The Square Peg – #support #friendships #sharing

Tonight I had a conversation about why I hadn’t been as active in some of the Autoimmune support sites this year. I found it interesting as I discussed it. I even surprised myself when I thought about some of my answers.

In the beginning the information I gained from all the different groups was invaluable. The appreciation I have for the people has never wavered; even though I don’t check in as much anymore. as I think back about all the amazing people now and how they changed my life I struggle to find the words. Truly.

Even the characters that I was not destined to become lifetime friends with where all very important in my learning curve and I will always appreciate the time and the support we shared.

Over the years I have amassed several health challenges and diagnosis, so it became quite difficult as I always felt a lot like a square peg in round holes… I never really completely fit into one group as there was a whole raft of other issues and complications that the groups could not understand or support; that wasn’t their fault or their problem.

I could empathize and understand a lot of the symptoms, pain, frustrations and challenges of one group and yet I had another list which no one could relate to or understand. I felt a bit isolated by it really. So I tried dipping in and out of dozens of different groups. It was becoming very tiring despite having some wonderful moments.

The overarching thing about all of us was that we all responded in very different ways to the the drugs and medications.
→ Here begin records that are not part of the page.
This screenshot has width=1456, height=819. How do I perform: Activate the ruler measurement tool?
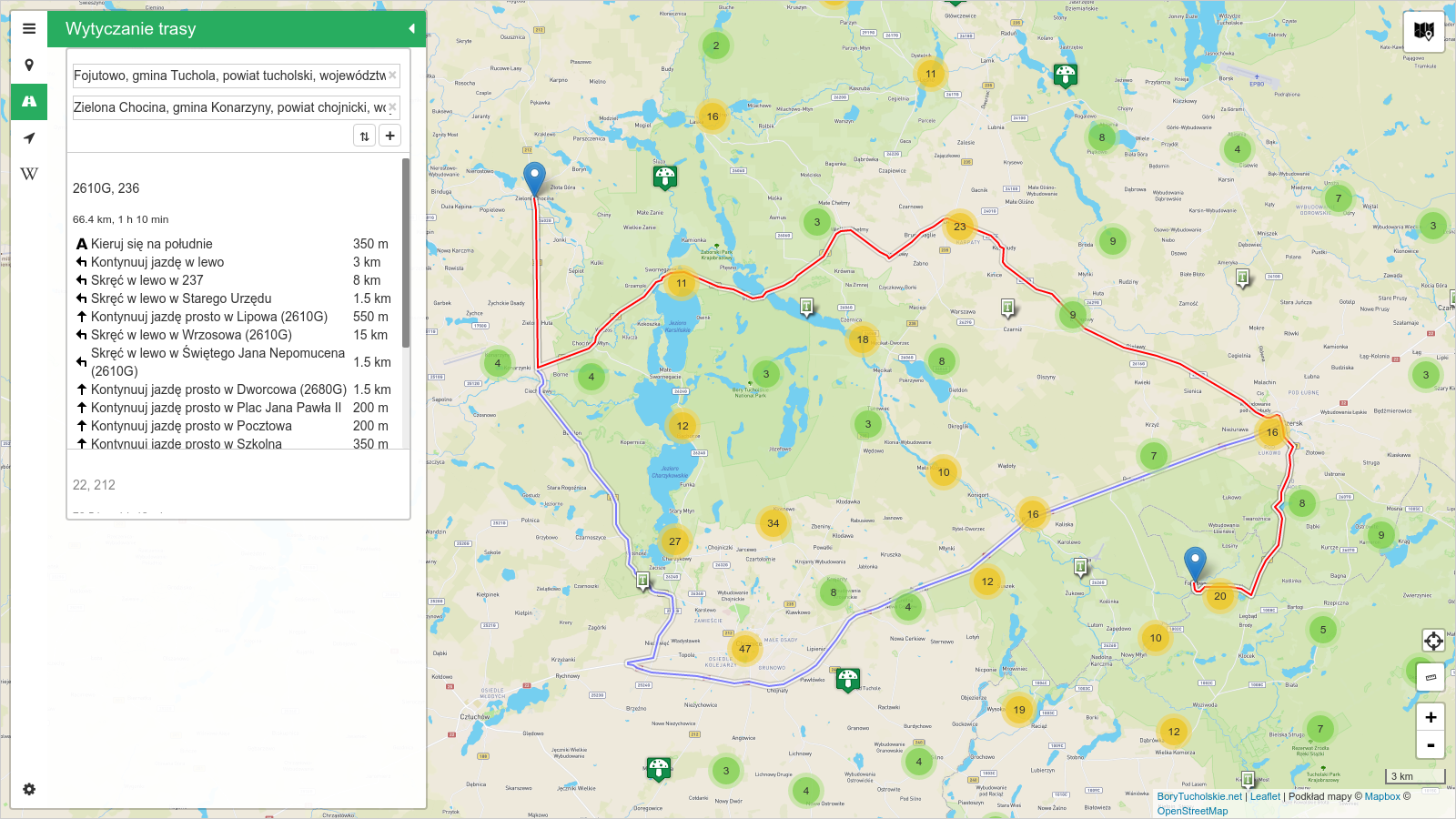click(x=1431, y=676)
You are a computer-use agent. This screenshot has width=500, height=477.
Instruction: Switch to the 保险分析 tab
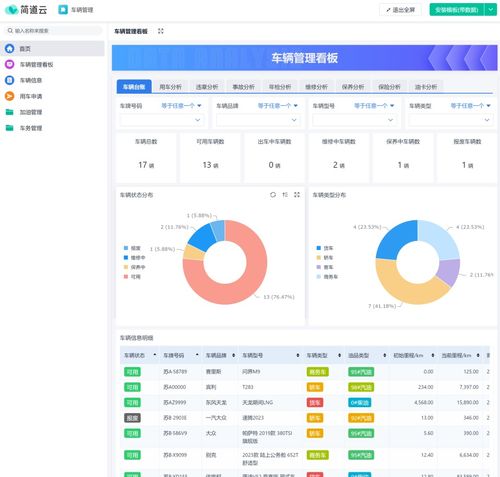tap(389, 87)
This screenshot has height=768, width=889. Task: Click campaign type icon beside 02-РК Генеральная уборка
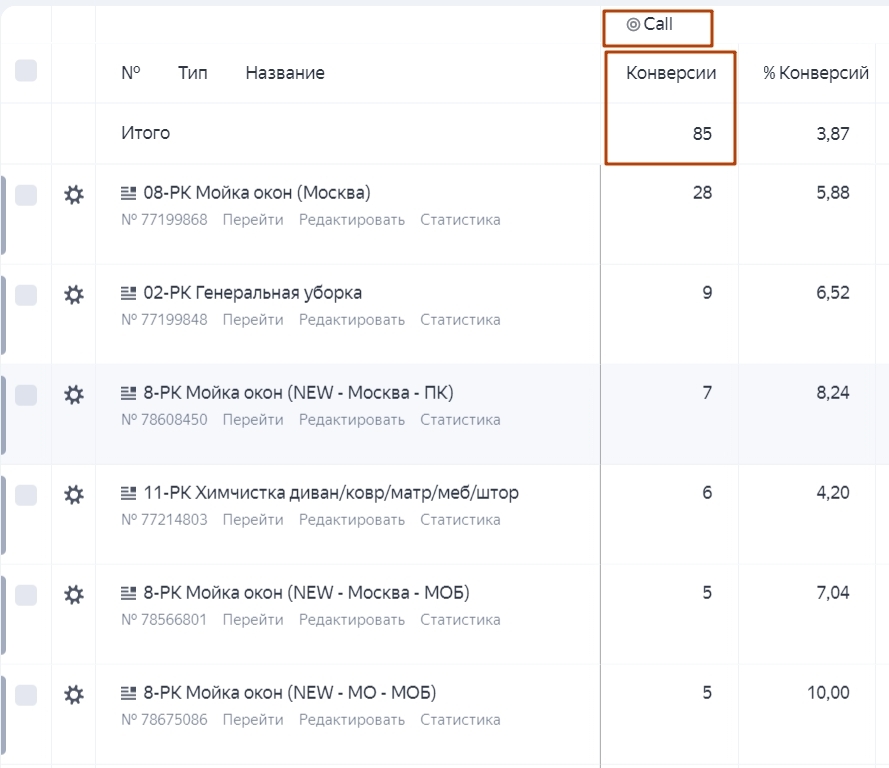click(128, 293)
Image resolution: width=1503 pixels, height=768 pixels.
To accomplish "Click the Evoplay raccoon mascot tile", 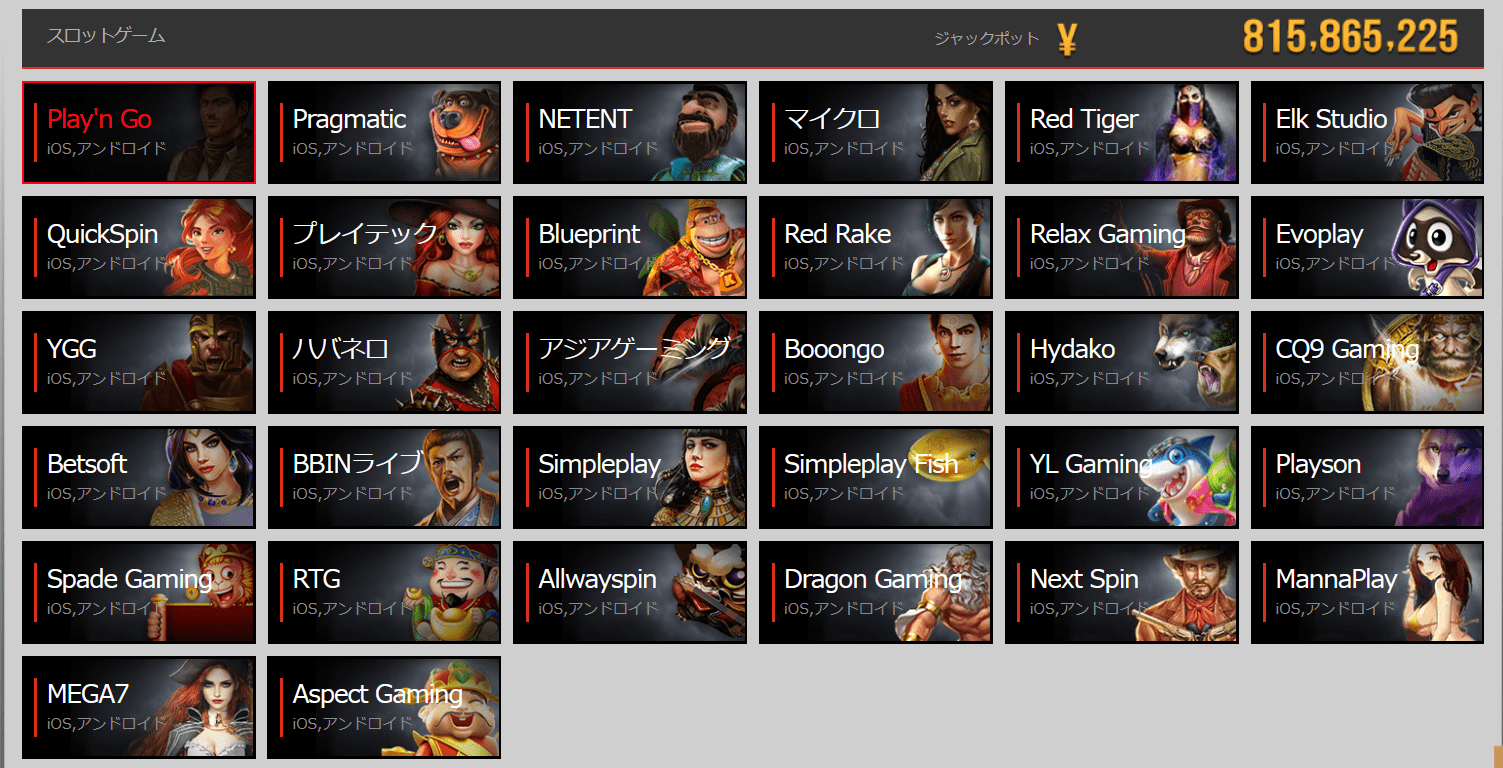I will coord(1367,248).
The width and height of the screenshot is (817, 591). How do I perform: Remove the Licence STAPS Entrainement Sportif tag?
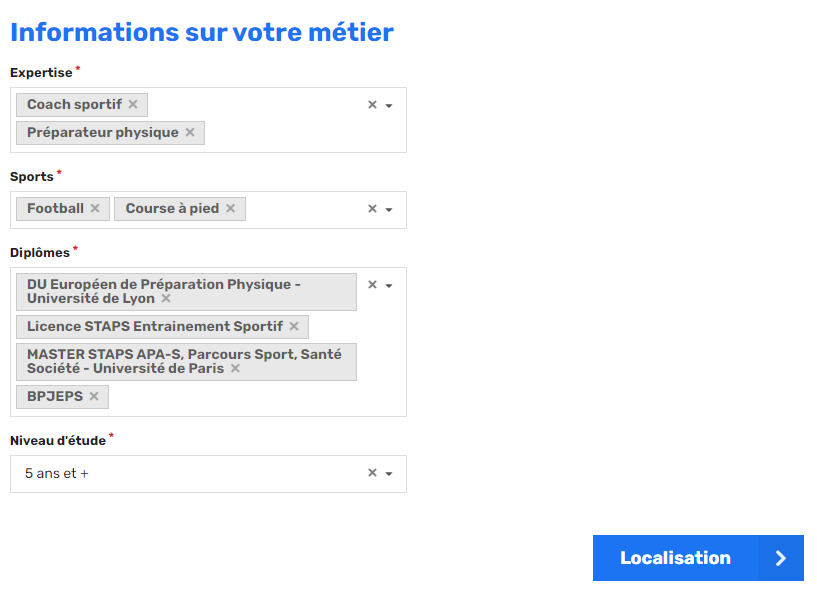pos(294,326)
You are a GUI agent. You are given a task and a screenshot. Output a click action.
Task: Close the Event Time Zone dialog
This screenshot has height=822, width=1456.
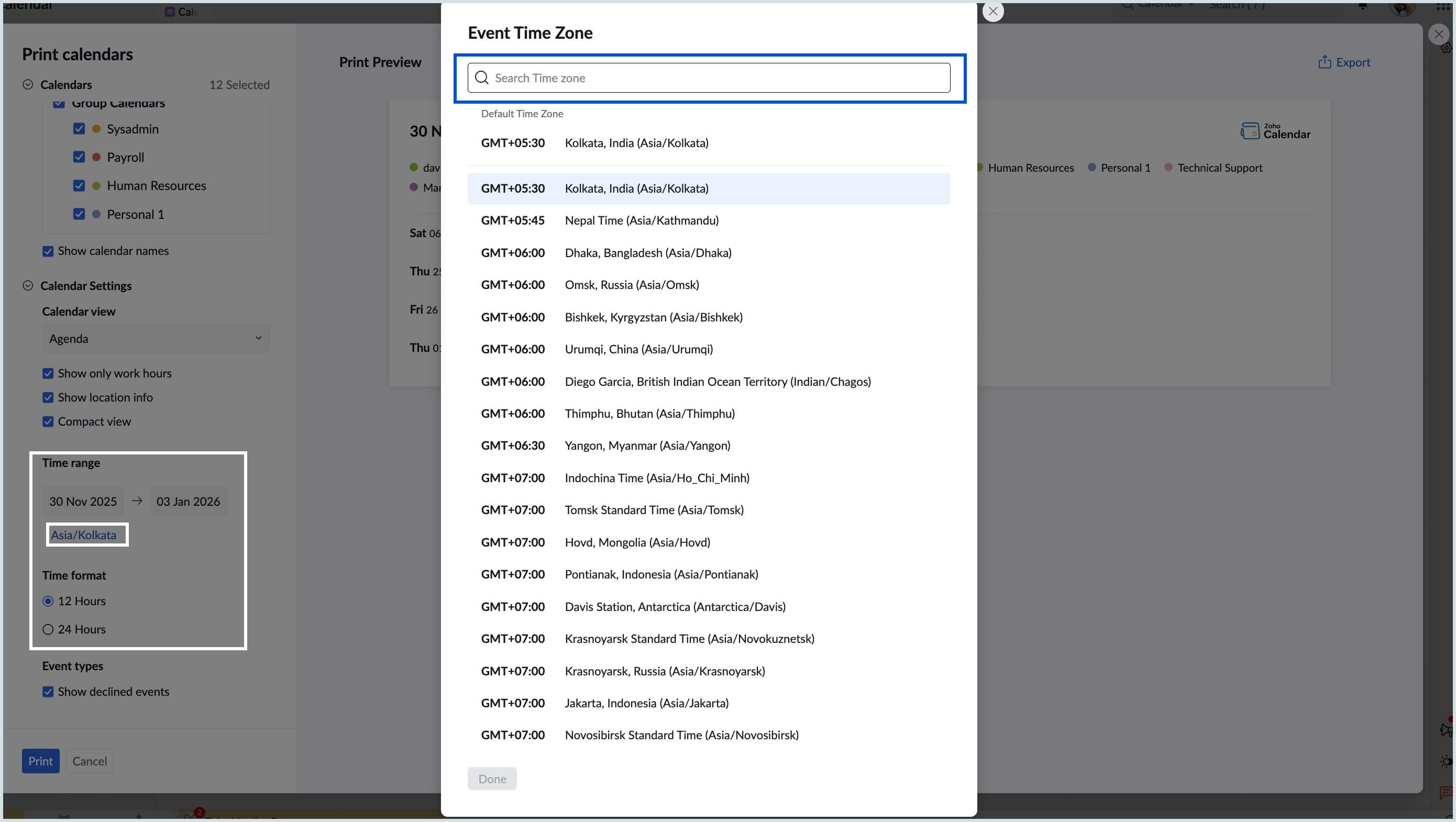tap(992, 12)
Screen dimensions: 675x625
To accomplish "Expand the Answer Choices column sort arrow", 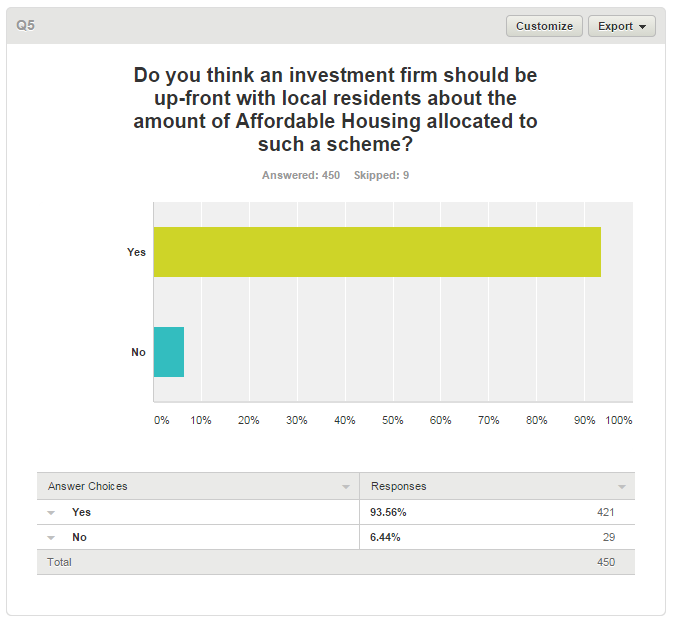I will 346,487.
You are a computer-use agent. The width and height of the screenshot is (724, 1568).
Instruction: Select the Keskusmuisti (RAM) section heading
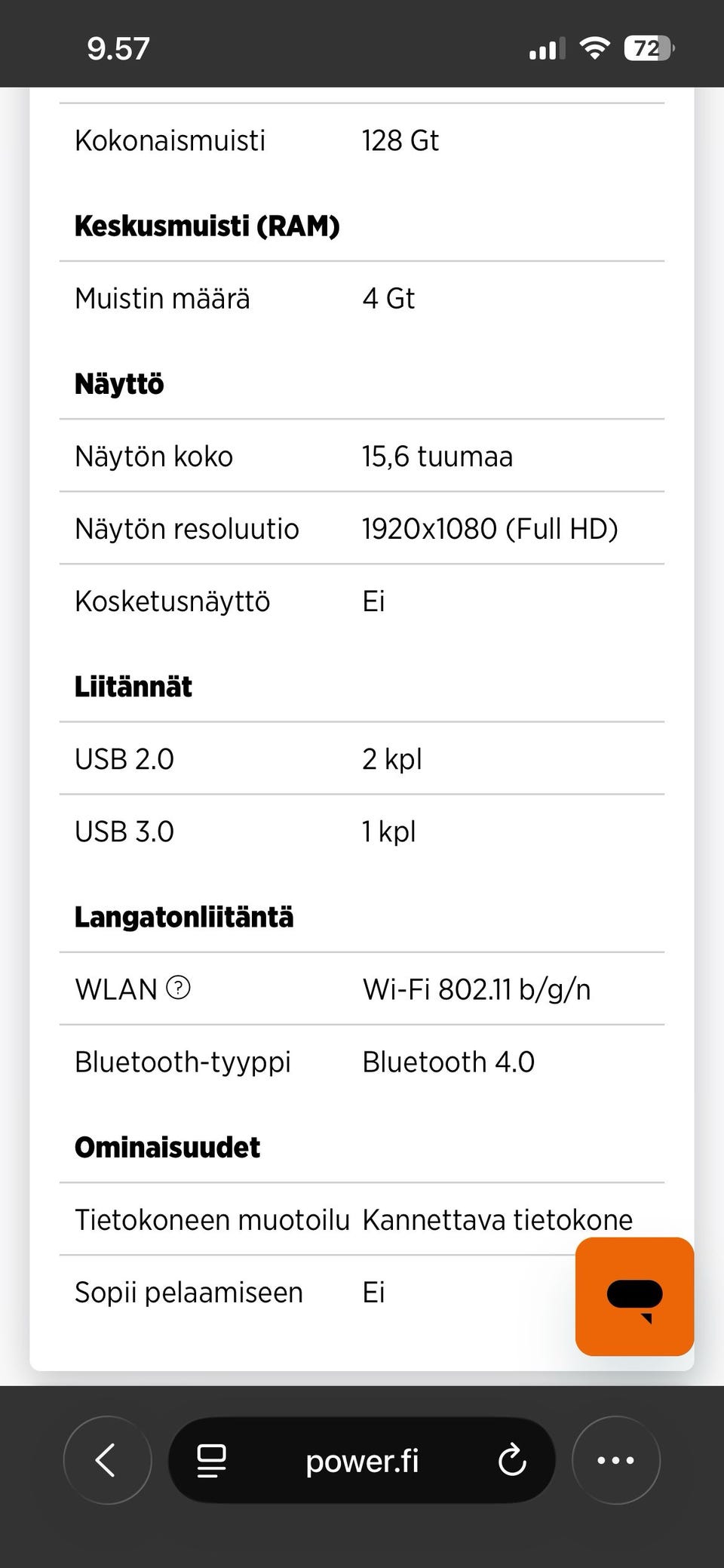207,226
Sometimes I would foolishly set my expectations of what I might expect of a certain drug based on others peoples experiences only to find that it didn’t work for me AND the side effects were debilitating. Often the side effects can be as the diseases. We are funny creatures. We all want to find our magic answers but sometimes there aren’t any to be found.

I found myself ‘surrounded’ by so many wonderful people who were all completely individual and very different in our plight and progress, despite the fact that we all shared these common diagnosis. Our results, our pain, our progress and our medications were as different as we were.

Some Autoimmunes were ‘high functioning’ and able to do some work and interact with the world to varying degrees, and then there were some of us (a lot less) who were severely affected and reliant upon carers and aids to be able to do the simplest of things. There really is NO way of knowing what your outcome will be with these diseases. They are as different as we are. So I found myself moving from group to group collecting bits and pieces from here and there and trying to weave it all into a cohesive survival tool kit. It was exhausting.

Today, almost a decade since my first diagnosis there have been ups and downs, more diagnosis and some things still undiagnosed/treated. There have been various drugs tried and tested. Scans. Tests. Specialists. Infusions. It is an ongoing and day by day experience that is unpredictable and almost incomprehensible.

Unlike other illnesses, like Asthma for instance, autoimmune diseases can change, they can worsen, there can be added symptoms which appear quickly and then improve. There can be symptoms that can worsen and progress very quickly and without warning. There really is no end to the  parts of your body that can be affected and it can take years to even diagnose some conditions because of the insidious way that these diseases behave.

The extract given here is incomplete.